» EXERCISE BRIEF
Update the items from the start through the line containing "The height and width of the screenshot is (1328, 2558)." by replacing "dropdown" with "drop-down list", and give back only those lines with nothing else changed.

» ROWS
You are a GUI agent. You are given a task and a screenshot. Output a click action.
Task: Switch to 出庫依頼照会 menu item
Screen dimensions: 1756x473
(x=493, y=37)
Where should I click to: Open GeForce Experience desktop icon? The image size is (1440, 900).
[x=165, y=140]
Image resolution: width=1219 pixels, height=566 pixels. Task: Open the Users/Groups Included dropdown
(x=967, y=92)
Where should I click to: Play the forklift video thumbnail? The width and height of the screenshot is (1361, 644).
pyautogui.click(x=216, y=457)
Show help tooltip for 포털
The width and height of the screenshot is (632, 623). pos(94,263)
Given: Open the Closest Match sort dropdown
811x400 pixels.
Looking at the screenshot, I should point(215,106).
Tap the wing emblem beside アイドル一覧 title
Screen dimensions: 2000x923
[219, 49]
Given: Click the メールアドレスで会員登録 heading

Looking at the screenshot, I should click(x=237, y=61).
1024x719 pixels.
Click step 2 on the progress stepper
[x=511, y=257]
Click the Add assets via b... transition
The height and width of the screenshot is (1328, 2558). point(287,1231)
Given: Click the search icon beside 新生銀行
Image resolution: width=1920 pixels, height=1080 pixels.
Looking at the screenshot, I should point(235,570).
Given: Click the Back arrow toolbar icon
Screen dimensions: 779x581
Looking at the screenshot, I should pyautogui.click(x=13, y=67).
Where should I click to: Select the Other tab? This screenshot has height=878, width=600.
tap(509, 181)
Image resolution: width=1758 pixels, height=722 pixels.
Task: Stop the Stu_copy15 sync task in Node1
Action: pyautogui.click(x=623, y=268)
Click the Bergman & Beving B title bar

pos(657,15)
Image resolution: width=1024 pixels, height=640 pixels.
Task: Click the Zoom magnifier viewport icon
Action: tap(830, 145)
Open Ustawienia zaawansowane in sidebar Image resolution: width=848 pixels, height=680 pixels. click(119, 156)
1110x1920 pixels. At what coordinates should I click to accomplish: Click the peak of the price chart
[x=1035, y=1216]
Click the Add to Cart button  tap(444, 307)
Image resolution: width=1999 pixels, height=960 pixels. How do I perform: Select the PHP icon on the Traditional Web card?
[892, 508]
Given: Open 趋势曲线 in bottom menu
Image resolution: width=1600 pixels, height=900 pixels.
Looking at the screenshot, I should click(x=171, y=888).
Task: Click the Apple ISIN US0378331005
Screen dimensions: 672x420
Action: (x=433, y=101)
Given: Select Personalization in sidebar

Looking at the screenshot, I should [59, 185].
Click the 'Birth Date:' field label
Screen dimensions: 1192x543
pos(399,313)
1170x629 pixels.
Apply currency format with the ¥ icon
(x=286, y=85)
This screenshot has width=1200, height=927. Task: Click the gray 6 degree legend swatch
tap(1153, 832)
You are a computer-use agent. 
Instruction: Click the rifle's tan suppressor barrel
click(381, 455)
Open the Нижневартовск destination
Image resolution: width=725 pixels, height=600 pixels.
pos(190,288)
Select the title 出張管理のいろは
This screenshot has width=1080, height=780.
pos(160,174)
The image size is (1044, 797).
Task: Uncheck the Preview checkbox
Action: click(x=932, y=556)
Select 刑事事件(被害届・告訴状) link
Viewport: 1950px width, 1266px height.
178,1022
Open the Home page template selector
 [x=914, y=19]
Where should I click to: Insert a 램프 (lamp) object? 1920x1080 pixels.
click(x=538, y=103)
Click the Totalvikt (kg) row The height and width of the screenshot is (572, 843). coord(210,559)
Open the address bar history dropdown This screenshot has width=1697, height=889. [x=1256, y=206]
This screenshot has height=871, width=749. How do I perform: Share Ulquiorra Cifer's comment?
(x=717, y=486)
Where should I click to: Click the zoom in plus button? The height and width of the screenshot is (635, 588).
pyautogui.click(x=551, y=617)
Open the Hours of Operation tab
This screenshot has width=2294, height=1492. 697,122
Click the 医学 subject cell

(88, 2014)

» SOLUTION BELOW
You are a GUI agent. You are given a task and a screenshot. Output a click action.
Task: Switch to 出庫依頼照会 menu item
Screen dimensions: 1756x473
(x=493, y=37)
Where should I click to: Open GeForce Experience desktop icon? The image size is (1440, 900).
[x=165, y=140]
Image resolution: width=1219 pixels, height=566 pixels. Task: Open the Users/Groups Included drop-down list
(x=967, y=92)
Where should I click to: Play the forklift video thumbnail? The width and height of the screenshot is (1361, 644).
pyautogui.click(x=216, y=457)
Show help tooltip for 포털
The width and height of the screenshot is (632, 623). pos(94,263)
Given: Open the Closest Match sort drop-down list
811x400 pixels.
Looking at the screenshot, I should point(215,106).
Tap the wing emblem beside アイドル一覧 title
Screen dimensions: 2000x923
[219, 49]
Given: Click the メールアドレスで会員登録 heading

Looking at the screenshot, I should click(x=237, y=61).
1024x719 pixels.
Click step 2 on the progress stepper
[x=511, y=257]
Click the Add assets via b... transition
The height and width of the screenshot is (1328, 2558). point(287,1231)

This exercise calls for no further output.